• _Work to complete_
Reproduce all the records below with "checkbox" replaced by "check box" and everything else unchanged. Leave the pictures out.

• _Working data_

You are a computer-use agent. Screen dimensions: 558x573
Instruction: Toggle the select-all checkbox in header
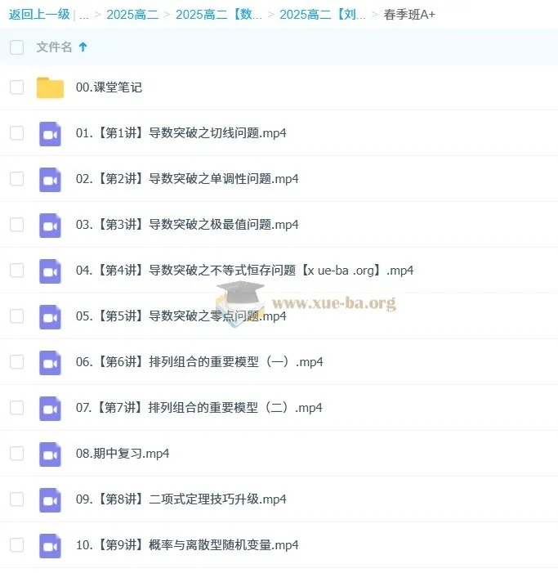click(x=16, y=47)
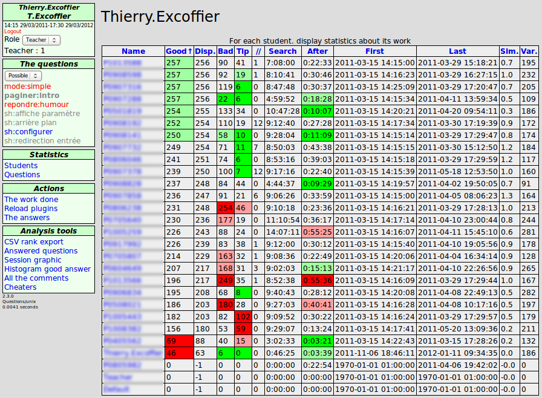
Task: Open the Cheaters analysis link
Action: [x=21, y=287]
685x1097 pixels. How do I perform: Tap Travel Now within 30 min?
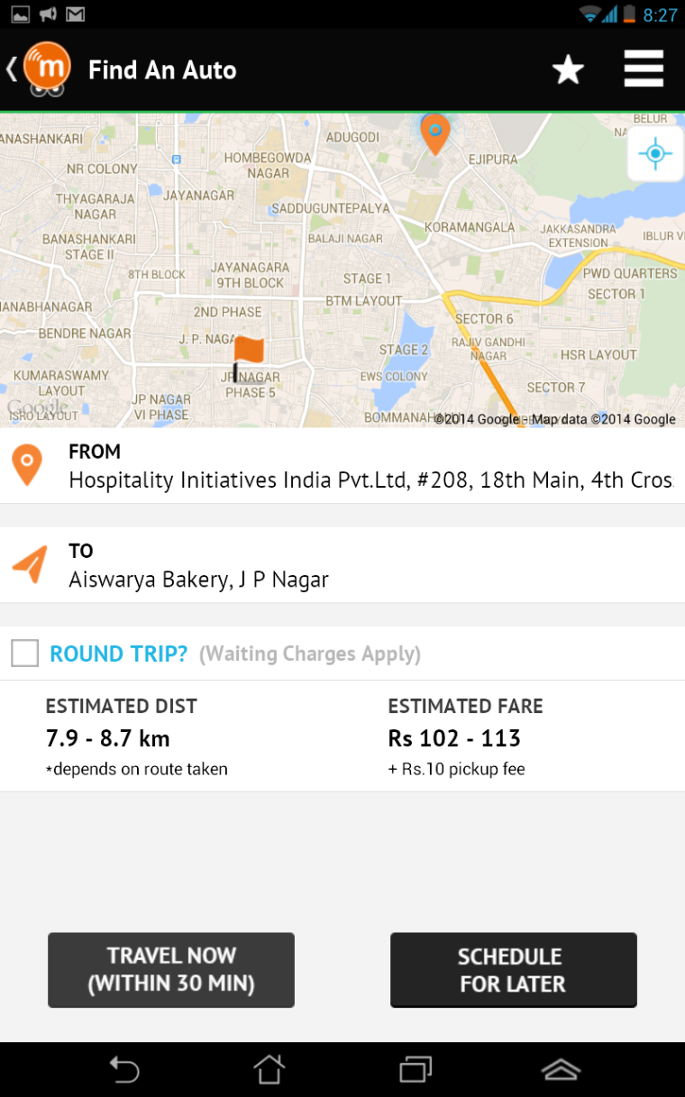(x=171, y=970)
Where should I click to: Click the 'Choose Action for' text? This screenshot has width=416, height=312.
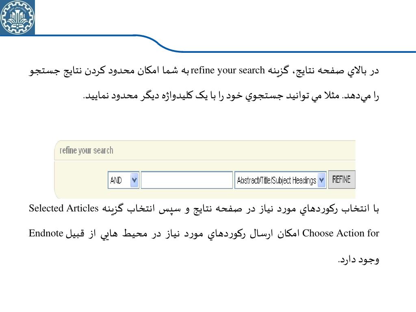click(341, 233)
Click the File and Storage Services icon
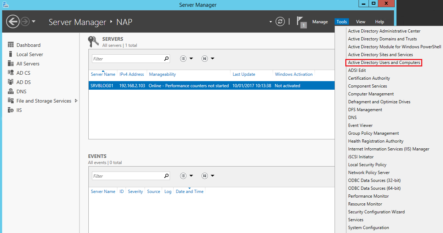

• _Solution to the problem_
You are a computer-use agent. Screen dimensions: 558x573
Instruction: Toggle the select-all check box in header
click(x=16, y=47)
Task: Open the Cheaters analysis link
Action: [x=21, y=287]
685x1097 pixels. How do I perform: Tap Travel Now within 30 min?
(x=171, y=970)
Where should I click to: Click the 'Choose Action for' text? This screenshot has width=416, height=312.
click(341, 233)
Click the File and Storage Services icon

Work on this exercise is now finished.